ChatGPT is, ostensibly, a chatbot that depends on a big language mannequin (LLM) constructed round a synthetic neural community to generate textual content. However that underlying functionality has confirmed to be extraordinarily versatile and folks have been in a position to make use of ChatGPT for every part from writing code to fixing puzzles. It will possibly even act as a voice assistant, like a complicated model of Siri or Alexa. Its talents are nearly limitless if in case you have the talent to show it the right way to deal with the specified duties. Zoltan took benefit of that to flip a classic rotary telephone into a house assistant powered by ChatGPT.

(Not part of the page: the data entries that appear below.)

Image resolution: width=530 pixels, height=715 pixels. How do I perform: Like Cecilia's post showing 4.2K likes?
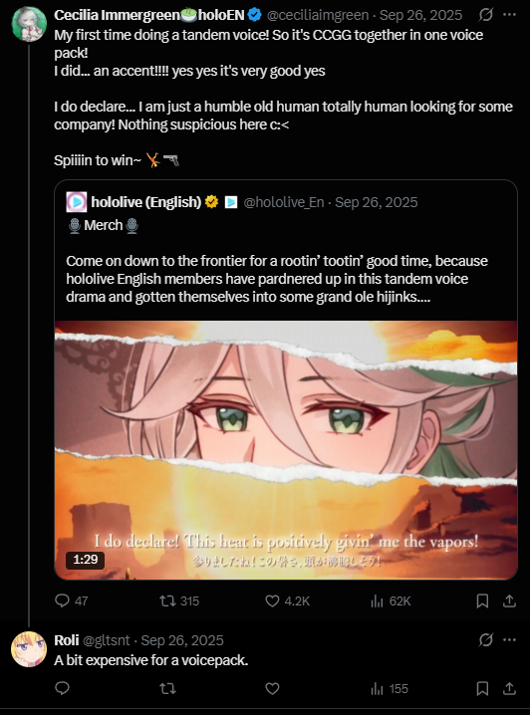[272, 600]
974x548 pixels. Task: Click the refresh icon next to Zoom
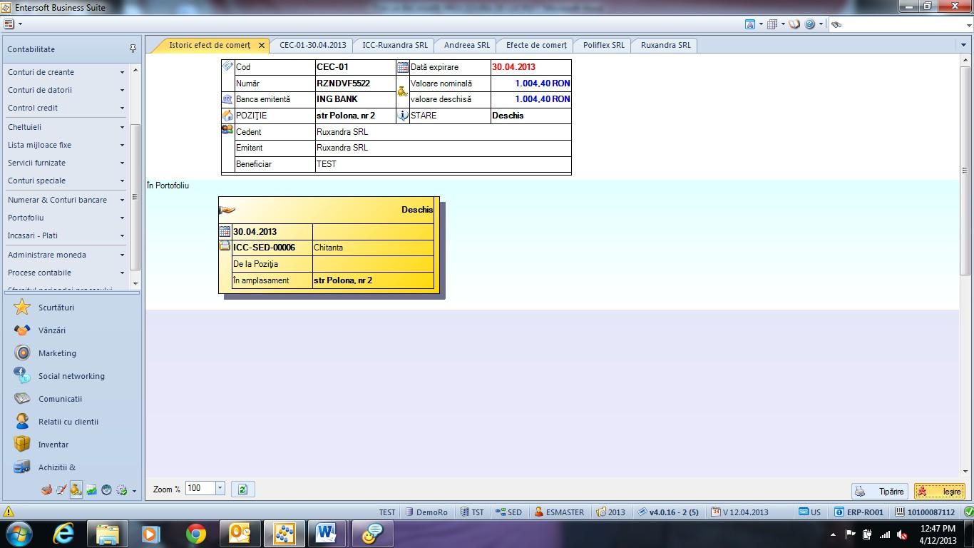pyautogui.click(x=243, y=489)

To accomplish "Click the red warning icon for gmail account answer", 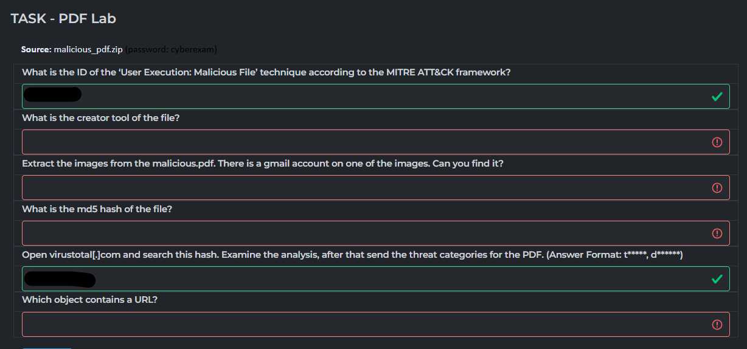I will (717, 188).
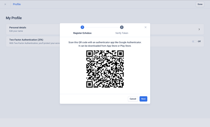Image resolution: width=210 pixels, height=127 pixels.
Task: Click the Edit your name subtitle
Action: pos(16,31)
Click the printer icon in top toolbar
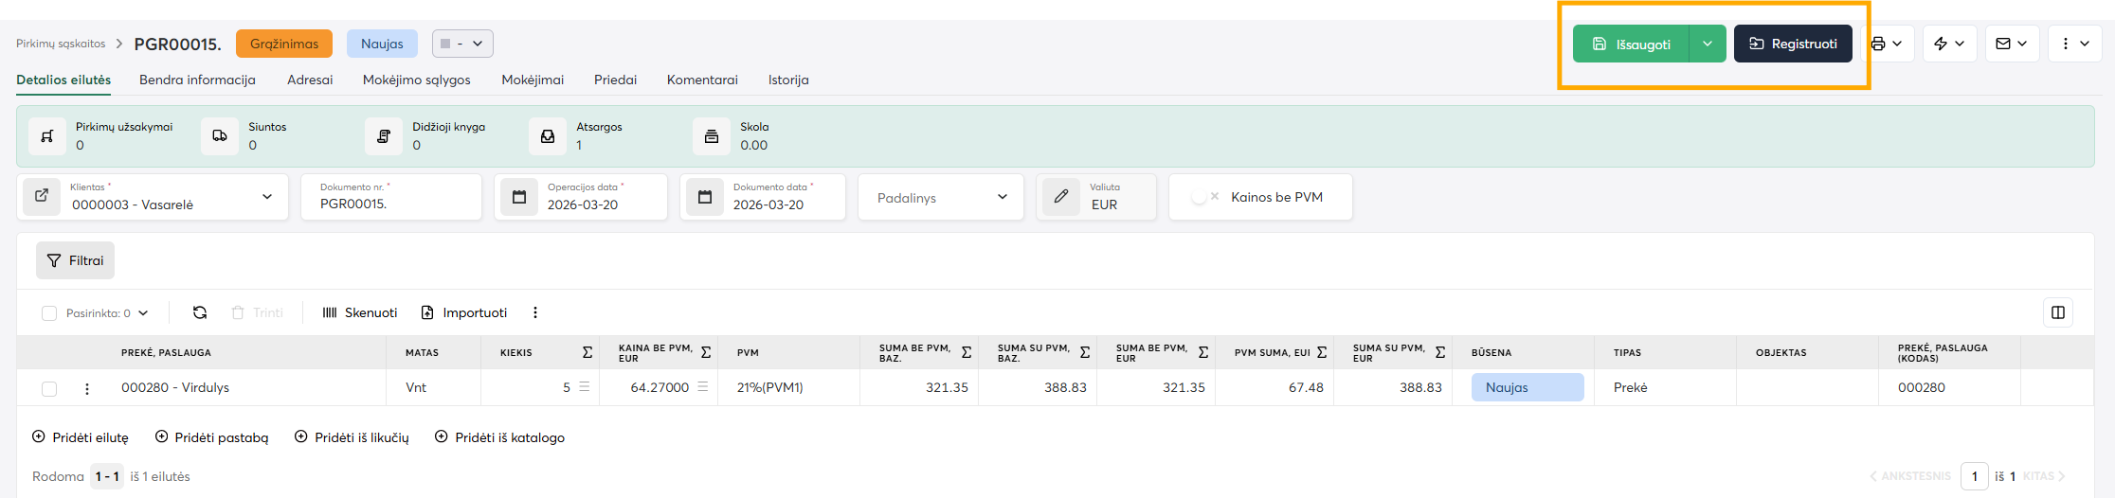 tap(1878, 44)
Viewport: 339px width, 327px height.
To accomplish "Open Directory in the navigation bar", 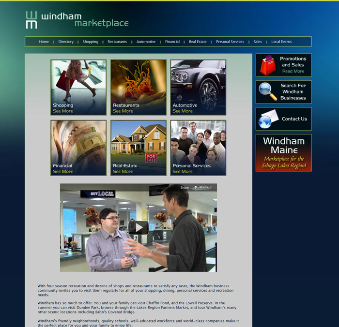I will [x=66, y=42].
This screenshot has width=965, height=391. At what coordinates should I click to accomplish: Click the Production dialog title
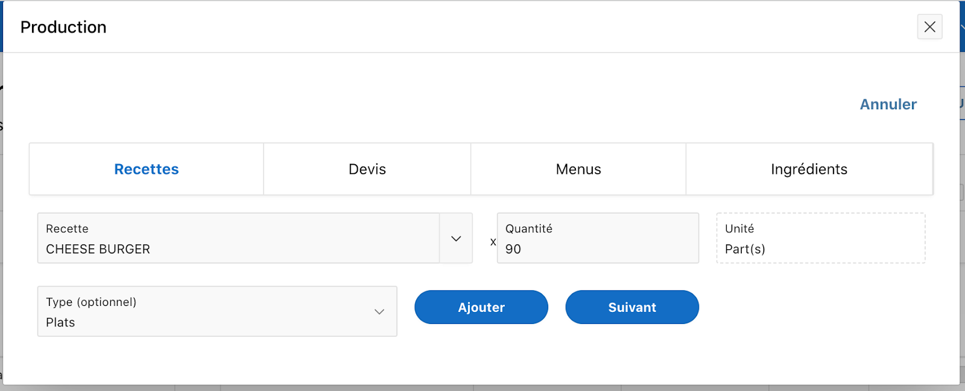[63, 27]
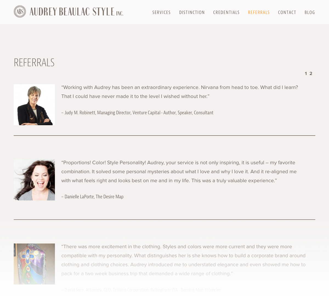Click the 'There was more excitement' testimonial
Screen dimensions: 329x301
point(183,260)
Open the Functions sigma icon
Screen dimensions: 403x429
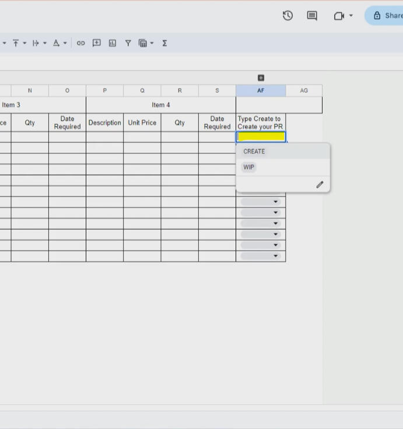tap(164, 43)
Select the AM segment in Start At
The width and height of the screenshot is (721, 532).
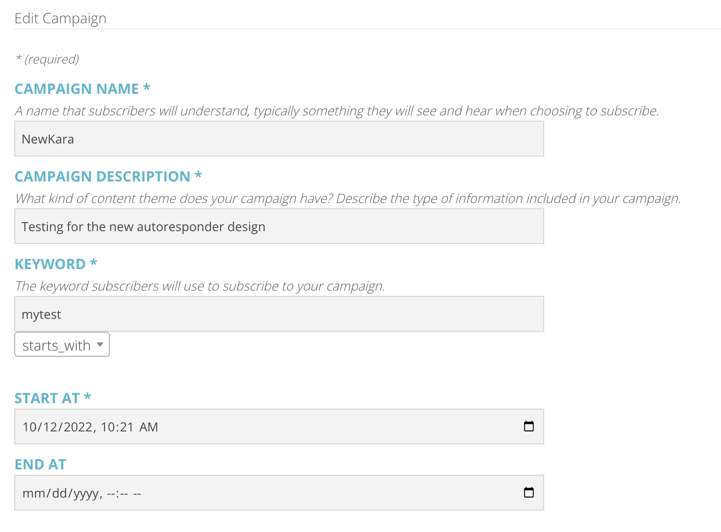click(x=148, y=427)
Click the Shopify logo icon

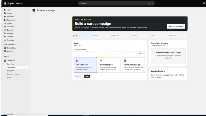click(5, 3)
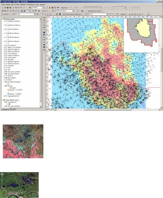This screenshot has width=163, height=198.
Task: Select the Zoom In tool in vertical toolbar
Action: point(44,18)
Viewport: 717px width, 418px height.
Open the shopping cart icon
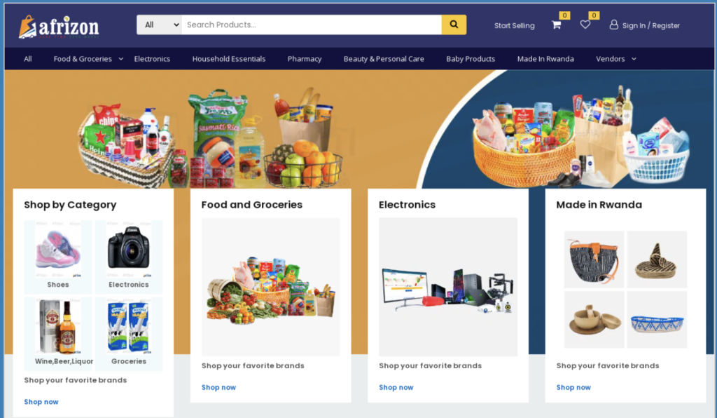point(556,25)
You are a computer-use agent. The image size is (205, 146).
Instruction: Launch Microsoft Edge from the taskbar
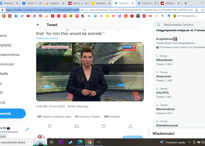[x=80, y=142]
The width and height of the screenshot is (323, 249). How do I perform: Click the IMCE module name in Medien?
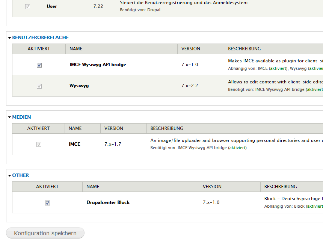coord(74,144)
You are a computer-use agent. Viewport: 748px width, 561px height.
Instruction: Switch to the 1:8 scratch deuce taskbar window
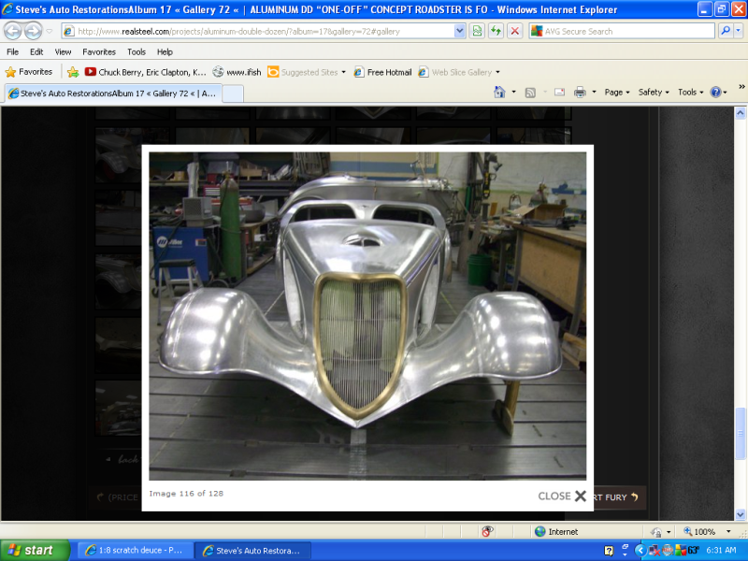tap(135, 551)
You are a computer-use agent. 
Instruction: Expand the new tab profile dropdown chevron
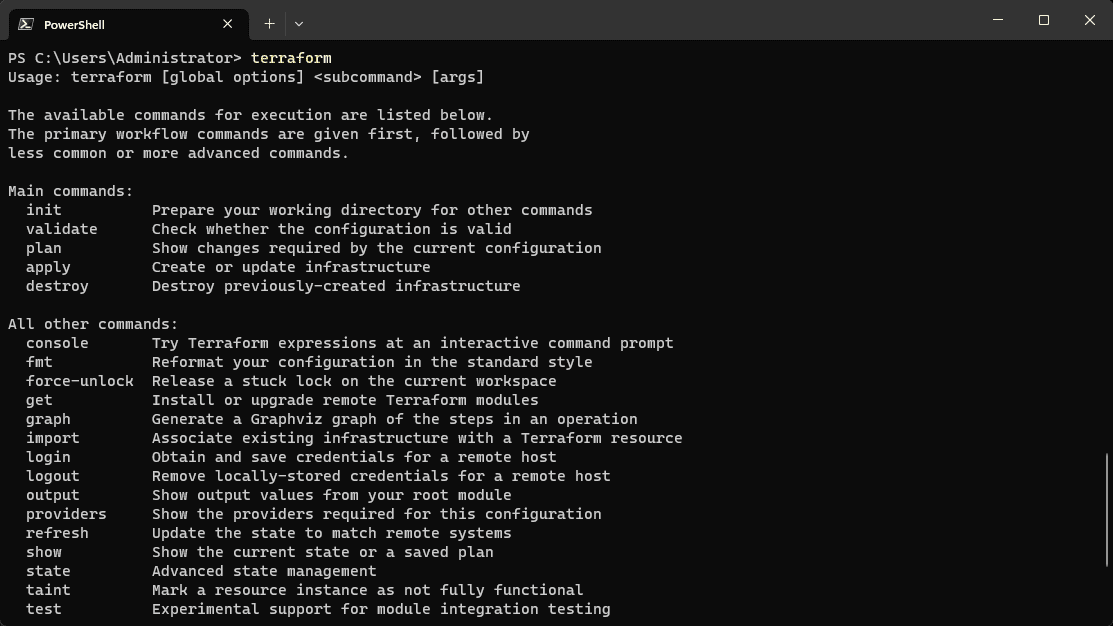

That is an replace to a undertaking that Zoltan accomplished years in the past, wherein he put fundamental a voice assistant into an previous rotary telephone. When he picked up the handset, he may communicate a command and the assistant would reply—if it understood what was requested of it. However that wasn’t excellent at understanding or decoding speech. If the spoken command did not match the best format or wasn’t enunciated effectively, the assistant would not be capable of reply. Most of us have skilled related issues with Siri and different voice assistants. However ChatGPT is excellent at decoding pure language, so Zoltan upgraded his rotary telephone voice assistant to make use of that.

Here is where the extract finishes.